Flavored milks. Saw a large strawberry milk at the venue lunch counter. Milk here comes in a variety of flavors, such as apple, banana, caramel, chocolate, cookies 'n cream, lime, malt, mango, papaya, strawberry, tropical fruits and vanilla, with a few more exotic flavors available.
NZ features many more flavors — spearmint and…peanut butter flavored milk!
Woolworth’s in Whangarei (NZ) decided they could get around some selling restrictions by also selling "Milk Flavoured Milk". Milk flavored milk!
South Australia has the highest consumption of flavoured milk per person, where Farmers Union Iced Coffee outsells Coca-Cola.
I remember from a previous visit the shockingly unusual crisp (potato chip) flavors. Ham and mustard. Big red and meat pie. Feta and herb, Thai chili.

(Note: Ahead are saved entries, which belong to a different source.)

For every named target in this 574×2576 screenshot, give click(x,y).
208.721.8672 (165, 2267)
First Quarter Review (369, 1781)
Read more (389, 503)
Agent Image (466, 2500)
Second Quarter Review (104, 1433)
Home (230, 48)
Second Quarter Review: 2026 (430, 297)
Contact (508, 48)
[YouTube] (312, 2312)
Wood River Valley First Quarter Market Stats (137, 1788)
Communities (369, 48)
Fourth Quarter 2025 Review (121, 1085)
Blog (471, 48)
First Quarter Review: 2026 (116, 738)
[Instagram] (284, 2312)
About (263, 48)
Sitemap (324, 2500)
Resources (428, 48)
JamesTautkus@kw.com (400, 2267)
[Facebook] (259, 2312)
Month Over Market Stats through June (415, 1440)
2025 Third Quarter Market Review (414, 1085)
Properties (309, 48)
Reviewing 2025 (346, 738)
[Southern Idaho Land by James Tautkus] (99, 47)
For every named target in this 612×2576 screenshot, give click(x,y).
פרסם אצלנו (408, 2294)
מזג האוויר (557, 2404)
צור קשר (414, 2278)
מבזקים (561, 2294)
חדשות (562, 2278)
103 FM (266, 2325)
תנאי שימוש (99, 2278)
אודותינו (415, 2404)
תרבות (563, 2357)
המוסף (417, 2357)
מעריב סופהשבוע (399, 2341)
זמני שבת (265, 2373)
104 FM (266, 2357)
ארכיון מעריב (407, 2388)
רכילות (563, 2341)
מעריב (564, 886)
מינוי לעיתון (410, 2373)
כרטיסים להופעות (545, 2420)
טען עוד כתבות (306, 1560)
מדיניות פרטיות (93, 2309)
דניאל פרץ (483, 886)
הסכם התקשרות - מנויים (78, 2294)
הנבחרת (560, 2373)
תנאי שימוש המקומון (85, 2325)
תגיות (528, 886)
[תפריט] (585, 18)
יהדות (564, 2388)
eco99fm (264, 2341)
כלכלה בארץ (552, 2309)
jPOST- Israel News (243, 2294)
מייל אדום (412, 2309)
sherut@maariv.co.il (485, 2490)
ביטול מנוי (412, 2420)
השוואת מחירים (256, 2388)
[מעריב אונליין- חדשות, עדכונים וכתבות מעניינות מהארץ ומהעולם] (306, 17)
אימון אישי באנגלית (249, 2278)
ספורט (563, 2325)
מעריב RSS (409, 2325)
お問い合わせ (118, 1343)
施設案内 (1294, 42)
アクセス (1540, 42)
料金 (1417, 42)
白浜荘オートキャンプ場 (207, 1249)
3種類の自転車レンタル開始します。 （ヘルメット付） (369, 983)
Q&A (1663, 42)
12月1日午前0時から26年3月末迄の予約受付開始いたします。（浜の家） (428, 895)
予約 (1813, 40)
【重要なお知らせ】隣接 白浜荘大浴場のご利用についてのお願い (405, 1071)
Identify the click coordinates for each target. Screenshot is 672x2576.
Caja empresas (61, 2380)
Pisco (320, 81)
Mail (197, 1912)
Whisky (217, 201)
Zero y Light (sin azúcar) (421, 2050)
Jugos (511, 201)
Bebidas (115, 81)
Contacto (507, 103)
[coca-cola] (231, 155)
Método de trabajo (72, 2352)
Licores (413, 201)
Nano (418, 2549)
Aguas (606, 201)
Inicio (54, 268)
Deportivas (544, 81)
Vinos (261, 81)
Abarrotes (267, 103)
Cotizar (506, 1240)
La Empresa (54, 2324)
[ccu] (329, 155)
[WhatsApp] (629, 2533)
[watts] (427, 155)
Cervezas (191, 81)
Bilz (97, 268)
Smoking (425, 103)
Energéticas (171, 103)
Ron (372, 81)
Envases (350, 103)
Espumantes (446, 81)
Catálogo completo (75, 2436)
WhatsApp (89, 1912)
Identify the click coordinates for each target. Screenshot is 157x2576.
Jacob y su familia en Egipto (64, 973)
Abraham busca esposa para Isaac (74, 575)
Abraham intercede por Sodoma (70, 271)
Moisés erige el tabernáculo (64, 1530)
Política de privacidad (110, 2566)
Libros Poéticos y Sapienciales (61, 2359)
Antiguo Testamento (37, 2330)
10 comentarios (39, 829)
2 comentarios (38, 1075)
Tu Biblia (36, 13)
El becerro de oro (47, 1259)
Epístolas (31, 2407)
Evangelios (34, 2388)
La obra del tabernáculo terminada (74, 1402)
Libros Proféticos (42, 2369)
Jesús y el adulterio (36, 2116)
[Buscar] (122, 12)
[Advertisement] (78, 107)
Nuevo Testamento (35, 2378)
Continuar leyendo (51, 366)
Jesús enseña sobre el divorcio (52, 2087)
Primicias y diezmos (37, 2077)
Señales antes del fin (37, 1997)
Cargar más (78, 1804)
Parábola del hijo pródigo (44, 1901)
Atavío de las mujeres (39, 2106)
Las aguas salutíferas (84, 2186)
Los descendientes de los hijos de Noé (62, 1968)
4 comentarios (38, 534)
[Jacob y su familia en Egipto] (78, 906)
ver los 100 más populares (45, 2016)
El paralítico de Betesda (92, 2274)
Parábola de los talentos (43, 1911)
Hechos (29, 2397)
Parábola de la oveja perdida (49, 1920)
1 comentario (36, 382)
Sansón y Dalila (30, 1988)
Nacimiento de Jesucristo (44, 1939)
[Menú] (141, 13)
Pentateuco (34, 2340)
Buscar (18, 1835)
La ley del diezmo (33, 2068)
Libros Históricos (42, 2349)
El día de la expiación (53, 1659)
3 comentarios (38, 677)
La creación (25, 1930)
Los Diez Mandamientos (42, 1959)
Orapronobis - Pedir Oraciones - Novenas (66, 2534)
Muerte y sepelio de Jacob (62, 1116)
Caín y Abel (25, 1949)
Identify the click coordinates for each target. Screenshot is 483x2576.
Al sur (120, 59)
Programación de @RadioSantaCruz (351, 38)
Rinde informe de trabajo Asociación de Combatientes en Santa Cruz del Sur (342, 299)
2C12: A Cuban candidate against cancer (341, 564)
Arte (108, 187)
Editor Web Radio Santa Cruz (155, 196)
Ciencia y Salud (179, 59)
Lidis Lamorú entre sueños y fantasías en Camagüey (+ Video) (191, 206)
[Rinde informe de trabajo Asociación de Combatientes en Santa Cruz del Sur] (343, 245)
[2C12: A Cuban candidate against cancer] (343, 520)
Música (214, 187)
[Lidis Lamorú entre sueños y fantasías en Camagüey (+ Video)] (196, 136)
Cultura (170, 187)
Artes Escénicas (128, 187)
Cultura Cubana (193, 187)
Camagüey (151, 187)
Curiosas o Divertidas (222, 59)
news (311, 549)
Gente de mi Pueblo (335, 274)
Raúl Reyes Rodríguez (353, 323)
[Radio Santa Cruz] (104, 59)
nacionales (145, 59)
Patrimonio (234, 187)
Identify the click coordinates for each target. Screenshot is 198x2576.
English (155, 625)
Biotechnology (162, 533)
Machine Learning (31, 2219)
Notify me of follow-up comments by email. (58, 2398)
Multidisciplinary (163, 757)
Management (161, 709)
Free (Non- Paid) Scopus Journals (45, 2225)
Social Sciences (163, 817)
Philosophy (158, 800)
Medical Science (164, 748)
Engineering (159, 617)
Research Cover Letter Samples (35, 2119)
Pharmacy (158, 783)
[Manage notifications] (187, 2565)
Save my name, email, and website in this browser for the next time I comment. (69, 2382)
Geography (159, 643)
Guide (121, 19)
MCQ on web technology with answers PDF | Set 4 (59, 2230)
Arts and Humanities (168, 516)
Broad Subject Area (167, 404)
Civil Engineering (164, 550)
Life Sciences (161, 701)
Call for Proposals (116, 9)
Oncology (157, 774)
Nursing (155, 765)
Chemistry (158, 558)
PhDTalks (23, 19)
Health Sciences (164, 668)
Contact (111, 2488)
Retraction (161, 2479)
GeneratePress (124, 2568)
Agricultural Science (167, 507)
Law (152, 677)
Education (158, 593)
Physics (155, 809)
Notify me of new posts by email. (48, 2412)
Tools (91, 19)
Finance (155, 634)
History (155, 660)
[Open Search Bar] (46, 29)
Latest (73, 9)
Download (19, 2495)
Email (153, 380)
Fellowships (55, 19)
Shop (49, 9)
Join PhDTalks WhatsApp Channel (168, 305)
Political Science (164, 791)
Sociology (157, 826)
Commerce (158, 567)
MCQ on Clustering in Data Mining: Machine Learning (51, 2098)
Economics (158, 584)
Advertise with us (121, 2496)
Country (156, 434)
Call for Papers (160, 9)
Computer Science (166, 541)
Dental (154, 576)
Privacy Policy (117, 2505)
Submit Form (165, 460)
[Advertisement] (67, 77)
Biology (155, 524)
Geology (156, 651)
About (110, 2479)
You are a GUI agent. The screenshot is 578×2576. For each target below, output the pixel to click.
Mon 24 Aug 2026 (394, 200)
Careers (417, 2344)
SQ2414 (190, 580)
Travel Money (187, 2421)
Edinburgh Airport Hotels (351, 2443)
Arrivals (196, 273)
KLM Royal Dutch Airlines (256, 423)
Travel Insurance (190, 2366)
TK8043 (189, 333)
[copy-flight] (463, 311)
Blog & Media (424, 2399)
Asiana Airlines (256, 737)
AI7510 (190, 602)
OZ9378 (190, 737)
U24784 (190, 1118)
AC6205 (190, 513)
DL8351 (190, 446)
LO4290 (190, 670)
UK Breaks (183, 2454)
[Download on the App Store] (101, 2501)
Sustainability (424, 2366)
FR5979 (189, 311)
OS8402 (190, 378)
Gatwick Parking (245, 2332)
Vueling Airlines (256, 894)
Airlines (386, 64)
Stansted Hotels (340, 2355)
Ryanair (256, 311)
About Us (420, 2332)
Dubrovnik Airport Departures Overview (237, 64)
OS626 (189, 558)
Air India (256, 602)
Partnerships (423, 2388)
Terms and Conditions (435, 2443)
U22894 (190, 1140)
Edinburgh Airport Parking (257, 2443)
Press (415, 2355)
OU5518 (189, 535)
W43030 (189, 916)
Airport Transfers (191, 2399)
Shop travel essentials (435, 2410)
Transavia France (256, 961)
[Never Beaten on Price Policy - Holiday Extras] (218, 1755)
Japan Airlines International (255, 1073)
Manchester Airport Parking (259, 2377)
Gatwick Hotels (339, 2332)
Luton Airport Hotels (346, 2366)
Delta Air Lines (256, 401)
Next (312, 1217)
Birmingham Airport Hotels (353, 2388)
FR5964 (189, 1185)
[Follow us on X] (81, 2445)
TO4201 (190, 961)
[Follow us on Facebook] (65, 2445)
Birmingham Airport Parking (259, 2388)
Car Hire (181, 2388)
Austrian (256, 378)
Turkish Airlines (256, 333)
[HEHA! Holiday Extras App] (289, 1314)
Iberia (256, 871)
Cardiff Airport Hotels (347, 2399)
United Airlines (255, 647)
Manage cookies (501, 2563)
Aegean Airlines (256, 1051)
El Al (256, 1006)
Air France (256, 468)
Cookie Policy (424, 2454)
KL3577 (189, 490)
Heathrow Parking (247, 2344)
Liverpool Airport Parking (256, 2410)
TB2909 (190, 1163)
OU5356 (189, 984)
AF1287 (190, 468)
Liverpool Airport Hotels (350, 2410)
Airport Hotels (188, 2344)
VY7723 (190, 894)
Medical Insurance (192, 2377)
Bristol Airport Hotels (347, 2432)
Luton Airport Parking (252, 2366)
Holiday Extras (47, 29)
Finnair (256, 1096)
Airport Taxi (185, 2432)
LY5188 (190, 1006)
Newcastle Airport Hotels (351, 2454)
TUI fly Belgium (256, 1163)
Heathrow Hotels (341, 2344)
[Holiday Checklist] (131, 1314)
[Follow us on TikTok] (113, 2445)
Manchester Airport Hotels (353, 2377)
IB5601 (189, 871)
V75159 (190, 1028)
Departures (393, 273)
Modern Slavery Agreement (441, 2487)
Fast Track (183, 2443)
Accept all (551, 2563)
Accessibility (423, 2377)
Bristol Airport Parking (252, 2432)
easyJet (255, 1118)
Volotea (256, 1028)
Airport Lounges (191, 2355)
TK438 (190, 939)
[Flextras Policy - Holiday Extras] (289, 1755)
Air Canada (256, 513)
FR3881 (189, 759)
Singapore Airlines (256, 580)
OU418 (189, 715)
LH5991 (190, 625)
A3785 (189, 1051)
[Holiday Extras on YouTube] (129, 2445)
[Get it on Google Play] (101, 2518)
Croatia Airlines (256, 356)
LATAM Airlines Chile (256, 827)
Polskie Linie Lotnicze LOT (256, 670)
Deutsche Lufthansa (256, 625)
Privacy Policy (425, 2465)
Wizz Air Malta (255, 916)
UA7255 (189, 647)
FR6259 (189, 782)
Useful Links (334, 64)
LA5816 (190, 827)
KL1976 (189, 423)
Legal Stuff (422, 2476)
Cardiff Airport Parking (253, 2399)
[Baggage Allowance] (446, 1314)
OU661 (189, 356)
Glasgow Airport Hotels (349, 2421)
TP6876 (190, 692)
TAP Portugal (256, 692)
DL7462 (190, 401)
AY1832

To be fair, almost every restaurant meal I’ve had here has been extraordinarily delicious. It would be nice to think that the cooking is simply all top notch, which in many cases it is, but I think other things might be involved. I’m going to suggest that due to the relative sparseness of the population here, and the fertility and abundance of the local fields and seas, there is an unusual availability of fresh produce, meats and seafood. I suggest that it is this freshness of all of these that makes the foods so much better — and that we, especially in NYC, are just not used to super fresh foods. The taste is definitely better.
I had some calamari that were lovely and an octopus over greens that was much much better than the mangy little tentacles served up in top restaurants in NY. This was like a steak but with big suckers on the side!